# Needing some serious business help



## lawdog (Mar 7, 2008)

OK Im satarting to get my prints looking pretty good but Im drowning in business. Billing, invoices, profit margins, pricing materiel cost verses profit can someone point me to an easy button. I really want this business to work but Im barely treading water.


----------



## Daniel Slatkin (Jun 25, 2008)

I had to hire an accountant to keep track of this stuff. Butt until you find one, make sure you keep good records of everything so it is easier for the accountant you hire.


----------



## screenprinter1 (Jan 5, 2008)

There is no easy button friend, sorry! You need to buckle down and learn! As a business owner I am constantly learning everywhere I can, which is one reason why I joined this forum. Go to Amazon.com and start buying books that can help you learn about the areas where you are weak. Ask specific questions on this forum and get suggestions, but DO NOT expect those of us on the forum who have "paid the price" of learning to be your easy button. Your competitors who know how to learn will always be one step ahead of you if you do. I am constantly reading books in area that I am weak. Some of the day to day stuff like invoicing is very boring to me, and that's why I have people hired to do it, but I know how to do it if I ever need to. Even though I have had as many as 20 employees, I take pride in the fact that if I have to, I can do any job in the shop better than anyone else because I'm constantly learning and improving the systems. I probably micromanage too much because of this, and I'm trying to improve that too. 

Just because you can print does not mean that you can run a business. Sorry, no Easy Button!


----------



## thefantasyman (Oct 9, 2007)

Want an easy button??? Hire someone to help you out with the admin stuff, bookkeeping, etc.. If you are so bogged down with billing and invoices and such, then you must be making some decent money with your printing to have all that extra work. Hire a college kid/H.S. kid to come in a few times a week at an hourly rate and organize this stuff for you. This way, you can concentrate on what matters most... perfecting your printing! Because, in the end, if your printing blows, you won't make as much profits.


----------



## marcelolopez (Jul 16, 2007)

I do agree with screenprinter1, there is not easy button. I have to learn to do everything.
Stock control, invoicing, clean up the squeegees, keep organized my basement/shop, try to create cool things to print and people want to wear.
Some days it is overwhelming, and it seems it is easier just to have someone telling me what to do, and at the end of the week get my paycheck.
But hey if I don't keep trying I would never really know if it worth it .


----------



## lawdog (Mar 7, 2008)

I was leaning more towards a program to help organize me. this is a part time job for me geez I guess the easy button thing hit a nerve. It was a manner of speach. tThinks for chimming though.


----------



## Daniel Slatkin (Jun 25, 2008)

Quick Books


----------



## TeddyRocky (Mar 23, 2007)

lawdog said:


> I was leaning more towards a program to help organize me. this is a part time job for me geez I guess the easy button thing hit a nerve. It was a manner of speach. tThinks for chimming though.

Data section –
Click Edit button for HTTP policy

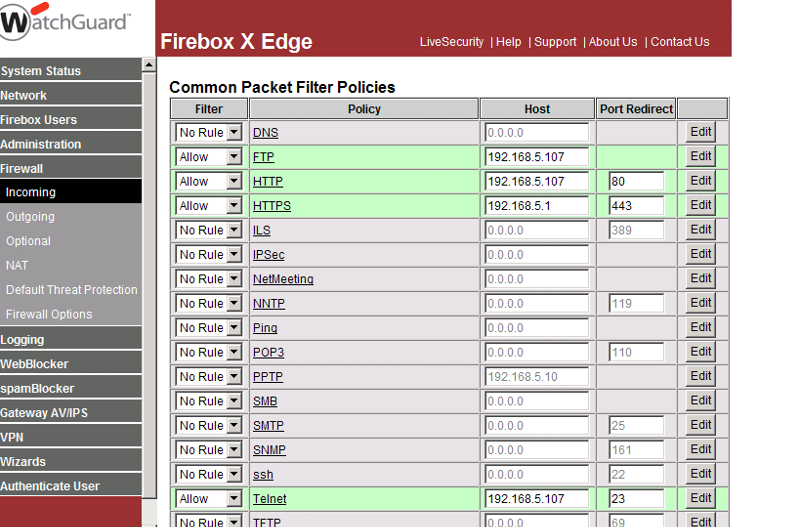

Written problem –
Extend the forum thread about needing serious business help, picking up after its final line.

Result of this exercise –
People may have misunderstood your post, but that's because you weren't specific. 

Anyway, a program is still not an easy button. Programs assist the user, and you cannot depend on a program to know what YOU want it to do. A computer is dumb as rocks, it's the user who takes advantage of its ability and uses for their purpose. 

So if you are just asking for a program, check out quickbooks. They have several different versions, cheapy, cheap. and expensive. We use Quickbooks Pro which was about $300 for one user. Not bad.. If you just need a simple invoicing program, they have a Quickbooks cheapy version for $45 I think. Also check out Quickbooks website, they should have a free version for simple introductory stuff.

And, word of advice, grow some thicker skin.


----------



## lawdog (Mar 7, 2008)

Thicker skin......Too funny, you have no idea I'll check into quick books, I've been toying with the idea of it. If it will help with organization, it will be worth it. Thanks again.


----------



## sjidohair (Apr 9, 2008)

lawdog,
YOu will love quick books it makes the monthly taxes, invoices and stuff very easy, I run 4 Business's and I make all of our tees, and hoodies, myself, and create the artwork,.
The paper work is the boring, but very important part of our Buisness's as I would love to just make garments all day and discover new tecniques.
I really dont want to hand all the paper work over to others, so keep control of it all with Quickbooks.
If you have any questions about it please ask. 
sandy Jo


----------



## marcelolopez (Jul 16, 2007)

Quickbooks Pro 2008, it is now $169.99 at Amazon.com
I bought my copy for 149.99 a couple months ago at Office Max.


----------



## TeddyRocky (Mar 23, 2007)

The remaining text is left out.